The bit that really shows this to be unworkable? Iain suggests that DfE would announce the total fundable student numbers not least than three months before the admissions cycle starts. Even if the SNC process was iterative year on year, there’s the prospect of OfS running a SNC process on a series of judgements in three months…
I am always slightly amused when people say that something we did just ten years ago is impossible. Number controls may be right or may be wrong, but they are definitely workable or we wouldn’t have had them for c. 30 years.
On two points of detail:
– You (and many others) have misread ‘may’ as ‘must’. The OfS would not have to take into account any of those factors; it certainly wouldn’t be expected to run some kind of detailed mapping of accommodation nationally. But it could (particularly in a growth scenario).
– You are right that the total number should be given more than three months in advance. I suggest modelling after what happened under the HEFCE regime, as that clearly worked satisfactorily for decades.
There were no single cap set by ministers under the HEFCE methodology. A budget was set each year, and HEFCE had to choose whether to reinforce the unit of resource (the price per student, as it were) or offer additional student numbers (ASNs) with supporting strategic development funds.

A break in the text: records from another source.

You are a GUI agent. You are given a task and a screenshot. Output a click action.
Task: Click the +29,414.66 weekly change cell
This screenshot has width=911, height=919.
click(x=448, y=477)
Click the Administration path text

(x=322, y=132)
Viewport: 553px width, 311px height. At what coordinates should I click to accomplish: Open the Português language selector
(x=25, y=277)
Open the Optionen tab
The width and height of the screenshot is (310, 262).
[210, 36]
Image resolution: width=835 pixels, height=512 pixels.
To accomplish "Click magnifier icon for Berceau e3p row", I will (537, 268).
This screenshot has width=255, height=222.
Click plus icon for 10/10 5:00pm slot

As usual the unnamed spectre at this feast is institutional autonomy over entry requirements in a competitive market. What we will see over time is a general rise of entry requirements for undergraduate provision which will ipso facto reduce the number of low-income and other underrepresented groups of students in the system. Hark the day when a Minister can stand up in the Commons and say ‘Rejoice! our reforms have successfully made higher education more white and more affluent. Blessed day’
The percentage of white young adults who go to university is much smaller than that of other ethnicities, so make higher education more white would indeed by a reason to rejoice if one cares about equality.
Another thought.
The plan is that DfE sets a reduction target, which cannot be more that 5% of last year’s total funded UG students (there were 1.4 million ‘all UG’ UK* students at English providers in 21/22). Then OfS can’t reduce any individual provider by more than 5%. DfE can’t realistically set the reduction at 5% otherwise OfS would just have to take 5% off everyone.
Iain’s drafted this as the total student population, so there would be a disproportional hit on intake. Let’s imagine OfS decides that Bristol has to take a full 5% cut in funded UG numbers – wouldn’t that have to be a 15% drop in intake? (Bristol would need to reduce by 920 students on an intake of 6000). That’s £8.5 million in fee income (in one year).
Back in the days of teaching funding for students, there were years when funding went down, but it did so by formula. This reduction would be because OfS had made a number of judgements. That would be contentious.
*Policy Exchange says this is England only. Do they mean it applies to English providers or English students at English providers?